Quale la condizione reale, a causa di quale Risorgimento?




Il Risorgimento italiano, per quanto affermò Antonio Gramsci, è stato una rivoluzione mancata; esso cioè non è stato l'occasione per una rivoluzione borghese, perché troppa rimase politicamente, al di là dei livelli d'industrializzazione, la distanza fa borghesia e classi contadine - esattamente il contrario di quanto era avvenuto in Francia, nella sequenza "grande illuminismo-rivoluzione" -; e dunque in questo senso, posso aggiungere, il nostro non fu un vero Risorgimento nazionale, o giù di lì. 
È un esempio di storiografia politica, che vale a spiegare il presente in base al passato, il quale a sua volta va sempre indagato e meglio conosciuto. E comunque sia, prima di rifiutare una qualsiasi tesi, non bisognerebbe perdere di vista la storia, che ha sempre da dire. 

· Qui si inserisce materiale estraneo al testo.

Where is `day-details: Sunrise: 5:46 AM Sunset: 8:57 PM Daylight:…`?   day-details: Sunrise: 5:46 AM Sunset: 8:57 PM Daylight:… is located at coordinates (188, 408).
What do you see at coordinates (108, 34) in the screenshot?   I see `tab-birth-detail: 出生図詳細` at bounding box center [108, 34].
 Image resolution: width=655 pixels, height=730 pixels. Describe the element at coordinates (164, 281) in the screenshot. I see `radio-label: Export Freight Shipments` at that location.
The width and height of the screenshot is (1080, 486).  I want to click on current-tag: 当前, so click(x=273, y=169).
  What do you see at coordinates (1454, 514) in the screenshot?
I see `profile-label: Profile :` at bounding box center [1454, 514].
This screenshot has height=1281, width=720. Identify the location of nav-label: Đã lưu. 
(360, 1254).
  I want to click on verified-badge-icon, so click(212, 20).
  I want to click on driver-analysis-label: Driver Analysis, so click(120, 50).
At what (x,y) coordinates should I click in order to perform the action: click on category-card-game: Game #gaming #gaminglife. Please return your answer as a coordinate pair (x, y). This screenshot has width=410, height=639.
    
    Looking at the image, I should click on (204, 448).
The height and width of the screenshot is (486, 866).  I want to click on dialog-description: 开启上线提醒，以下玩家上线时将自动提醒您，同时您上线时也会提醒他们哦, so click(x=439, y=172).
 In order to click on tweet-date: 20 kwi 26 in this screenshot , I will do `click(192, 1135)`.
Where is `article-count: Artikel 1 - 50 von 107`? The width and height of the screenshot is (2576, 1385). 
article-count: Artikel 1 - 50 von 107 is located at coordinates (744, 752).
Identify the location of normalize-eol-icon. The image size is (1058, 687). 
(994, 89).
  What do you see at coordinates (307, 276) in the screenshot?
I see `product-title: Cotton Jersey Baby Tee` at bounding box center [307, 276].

Riforme nel periodo delle monarchie cosiddette "illuminate" di metà settecento ne furono attuate; innovazioni sempre di natura amministrativa (ché la prima questione per uno Stato e la sua prima forma d'identità è la sua amministrazione) furono introdotte da quell'esportatore di cultura borghese che fu per suo destino Napoleone; ma il nostro Risorgimento fu monarchico, piemontese, incoraggiato per dire finanziato e aiutato da potenze straniere, truccato con ogni mezzo (dalla studiata antropologia dei Mille alle "bustarelle" ai generali borbonici, al metodo degli eccidi), sostanzialmente antipopolare e ancor prima assai poco borghese. In altre parole, anche: se in Italia vi furono e vi sono idee innovative borghesi, o liberali, esse erano e sono votate a operare lontano dal popolo e, quel ch'è peggio, lontane non solo dal popolo.